By understanding the complex relationships between different data feeds, a more complete picture of the problem can be understood. With lessons learned from innovations in the expanding realm of deep neural networks, the Defense Agencies Research Program Agency’s (DARPA) Hierarchical Identify Verify Exploit (HIVE) program seeks to advance graph analytics.
The DARPA HIVE program is looking to build a graph analytics processor that can process streaming graphs 1000X faster and at much lower power than current processing technology. This will provide the power to advance graph analytics to solve challenges in areas such as cyber security and infrastructure monitoring. In parallel with the development of the HIVE processor, DARPA is hosting the HIVE challenge to develop a trillion-edge dataset with solutions that will contribute to this initiative. The goal is to accelerate innovation in graph analytics to open new pathways for meeting the challenge of understanding an ever-increasing torrent of data.

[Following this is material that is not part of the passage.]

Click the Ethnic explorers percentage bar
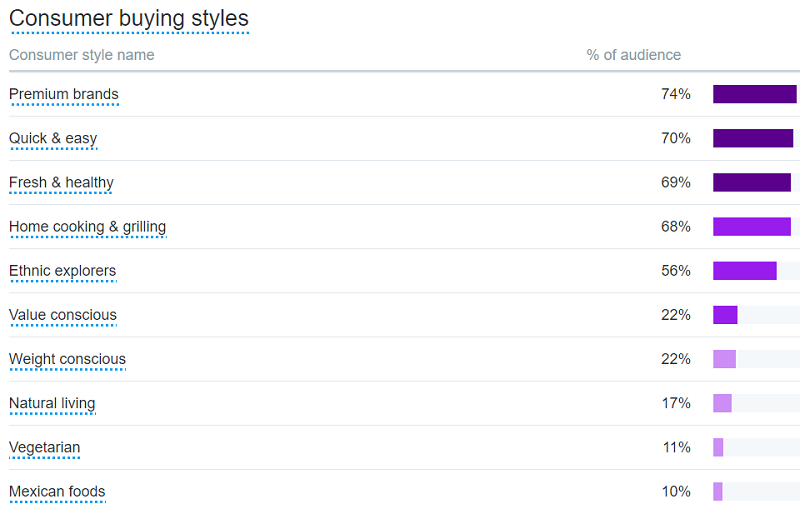The width and height of the screenshot is (800, 509). (x=745, y=270)
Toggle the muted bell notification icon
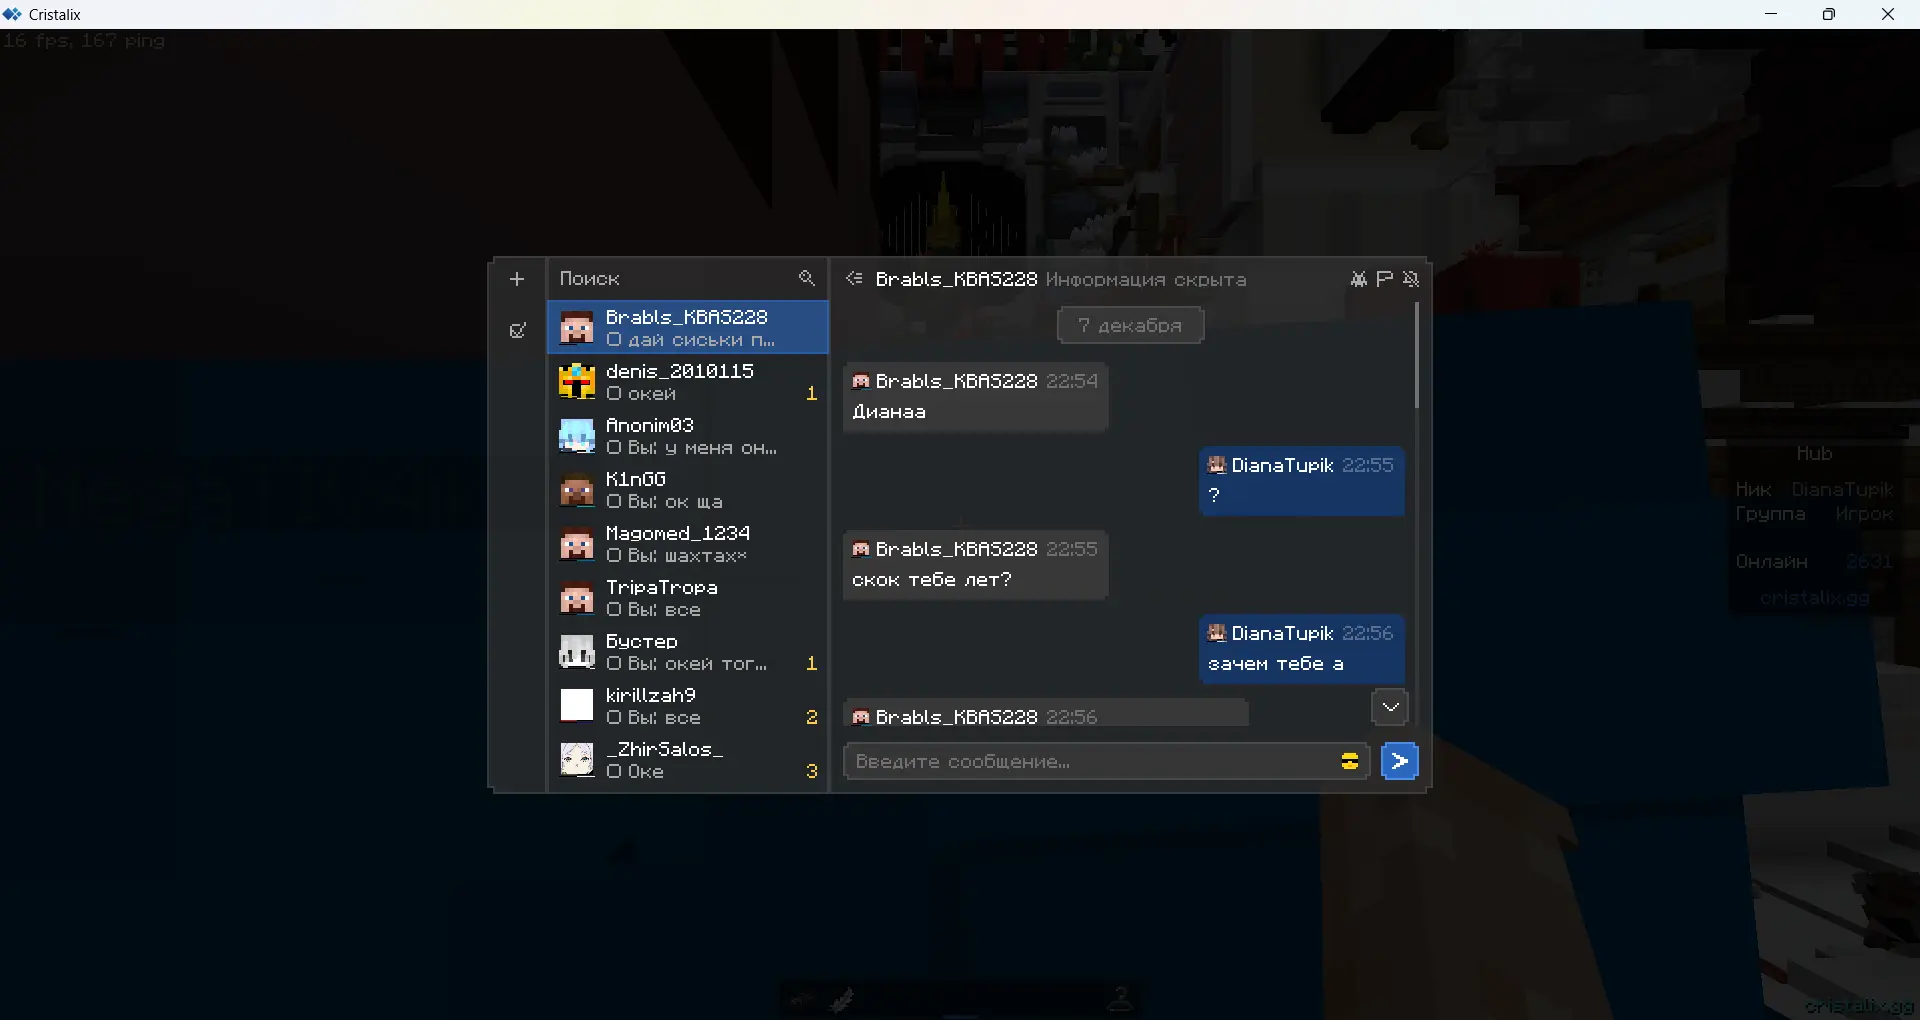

Organizers will provide specifications, datasets, data generators, and serial implementations in various languages to participants. As part of the Challenge, AWS and DARPA have entered into a collaborative agreement, which represents the first Department of Defense (DoD) Agency to participate in the AWS Public Datasets program. Additionally, eligible researchers doing work with the DARPA HIVE Challenge are encouraged to apply for AWS usage credits via the AWS Cloud Credits for Research program.
There are two initial challenges:
- The first is a static graph problem focused on sub-graph Isomorphism. This provides the ability to search a large graph in order to identify a particular subsection of that graph.
- The second is a dynamic graph problem focused on trying to find optimal clusters of data within the graph. Both will have a small graph problems in the billions of nodes and a large graph problem in the trillions of nodes.